Further notes on optimistic concurrency and XML parsing

[22 August 2008]

I just posted some notes on a paper given at Balisage 2008 by Yu Wu et al. of Intel.

A few thoughts occurred to me in writing up those notes which might merit separate consideration.

How effective could pessimization be?

A key part of the optimistic concurrency algorithm presented by Yu Wu et al. is that the process of chunking the document needs to be quick.

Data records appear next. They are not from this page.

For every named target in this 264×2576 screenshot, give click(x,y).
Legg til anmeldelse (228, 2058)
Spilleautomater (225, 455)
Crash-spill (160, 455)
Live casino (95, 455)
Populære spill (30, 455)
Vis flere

So they make some guesses, when chunking, that could later be proven wrong; in that case, the chunk needs to be re-parsed.

I suppose the worse-case scenario here is that a sufficiently lucky and malignant adversary could construct a document in which the context at the end of chunk 1 means that chunk 2 needs to be reparsed, and the reparsing of chunk 2 reveals for the first time that chunk 3 now needs to be reparsed, and so on, so that in the end you end up using n time slices to parse n chunks, instead of n divided by the number of threads.

So there’s an interesting question: how long can we keep this up?

It’s pretty clear that if we know exactly where the pre-scanner will break the chunks, then we can devise an XML document that forces chunk 2 to be reparsed. Can we construct a document in which only the second, correct parse of chunk 2 reveals that chunk 3 now needs to be reparsed (i.e. in which the first parse of chunk 2 makes chunk 3 look OK, and the second one shows that it’s not OK)?

Can we make a document in which every time we reparse a chunk with the correct context, we discover that the next chunk also needs to be reparsed? How much reworking can an omniscient and malevolent XML author cause this algorithm to do? Remember that comments and CDATA sections do not nest; the worst I can figure out off hand is that a comment or CDATA section begins in chunk 1 and doesn’t end until the last chunk.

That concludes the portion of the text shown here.